The gdb console log above was created on Ubuntu 16.04 LTS; emulated operating system is DOS/360. The working assumption is that the issue is operating system-independent and occurs when there are non-zero I/O counts for a device queried by the sfd console command, or when quit is issued and any compressed disk device has a non-zere I/O count.

A look at local variables in frame 3, above, (vfwritemsg), shows a partially-built device compression statistics message with really interesting values (see the variable bfr):

(gdb) f 3
#3  vfwritemsg (f=f@entry=0xb78c8d60 <_IO_2_1_stdout_>,
    filename=filename@entry=0xb7971b34 "/home/srorso/Hercules/hyperion/cckddasd.c", line=line@entry=4627,
    func=0xb7975db8 <__FUNCTION__.34883> "cckd_sf_stats",
    fmt=0xb7972048 "HHC00339I %1d:%04X [0] %10.10lld %3.3lld %% %4.4d %s %7.7d %7.7d %7.7d\n", vl=<optimized out>)
    at /home/srorso/Hercules/hyperion/logmsg.c:341
341     BFR_VSNPRINTF();  // Note: uses 'vl', 'bfr', 'siz', 'fmt' and 'rc'.
(gdb) info arg
f = 0xb78c8d60 <_IO_2_1_stdout_>
filename = 0xb7971b34 "/home/srorso/Hercules/hyperion/cckddasd.c"
line = 4627
func = 0xb7975db8 <__FUNCTION__.34883> "cckd_sf_stats"
fmt = 0xb7972048 "HHC00339I %1d:%04X [0] %10.10lld %3.3lld %% %4.4d %s %7.7d %7.7d %7.7d\n"
vl = <optimized out>
(gdb) info locals
original_vl = 0xb1feb224 ""
prefix = '\000' <repeats 31 times>
bfr = 0xb5a00648 "HHC00339I 0:0190 [0] 0005988552 000 % -1214836986 "
rc = -1
siz = 1024
msgbuf = <optimized out>
msglen = <optimized out>
bufsiz = <optimized out>
__FUNCTION__ = "vfwritemsg"

Repeatable on Debian 8.6 (jessie, 32-bit), Debian 9.0 (stretch, 32-bit), Ubuntu 16.04 LTS (Xenial Xerus, 32-bit). Hercules does not segment fault or sfd <dev-addr> when built on FreeBSD 11.0 (32-bit) without large file support. 64-bit systems always (?) include large file support.

This issue was first revealed because the CMake build for Hercules did not correctly set variables needed for large file support on 32-bit systems. But the issue exists when Hercules is built using GNU autotools and --disable-largefile.

I leave the question of how much attention this requires to others. I am uncertain how many 32-bit systems do not support LFS, nor do I know if the segment fault arises on a 32-bit system that actually does not support LFS, as opposed to trying to turn it off.

srorso commented 6 years ago

I was content to leave this issue be once I saw that it was not caused by a CMake build.
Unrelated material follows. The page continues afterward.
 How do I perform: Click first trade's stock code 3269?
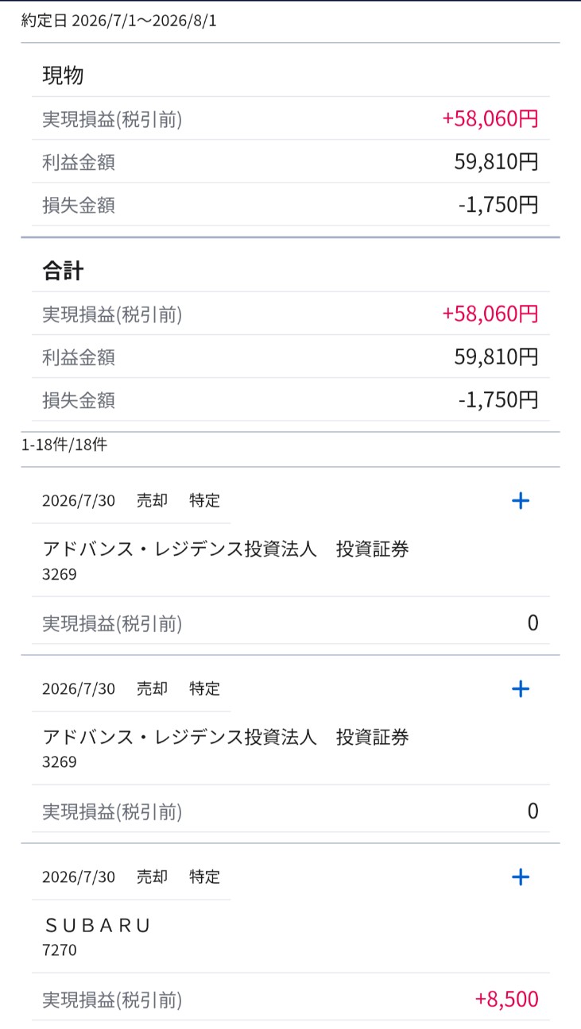coord(60,574)
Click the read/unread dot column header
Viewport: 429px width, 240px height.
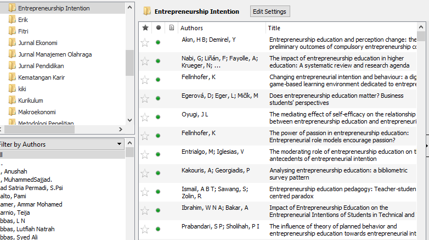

I am not skilled in the ways of cckddasd.c and had no wish to be distracted from completing a working CMake build for Hercules.

But the research needed to correct the CMake build also revealed what caused this issue in the first place. It would be churlish of me not to share.

File hmacro.h at line 364 deciphers what kind of large file support should be used by Hercules. Options include full support (off_t > 4, which means for the moment off_t = 8), transitional support, which uses alternative functions and an alternative offset type (off64_t) for file access, or no support.

See the document http://www.unix.org/version2/whatsnew/lfs20mar.html for a description of the standards defined by the Large File Summit, in particular the macros _LFS_LARGEFILE and _LFS64_LARGEFILE. Neither macro enables large file support; they just advertise availability of that support.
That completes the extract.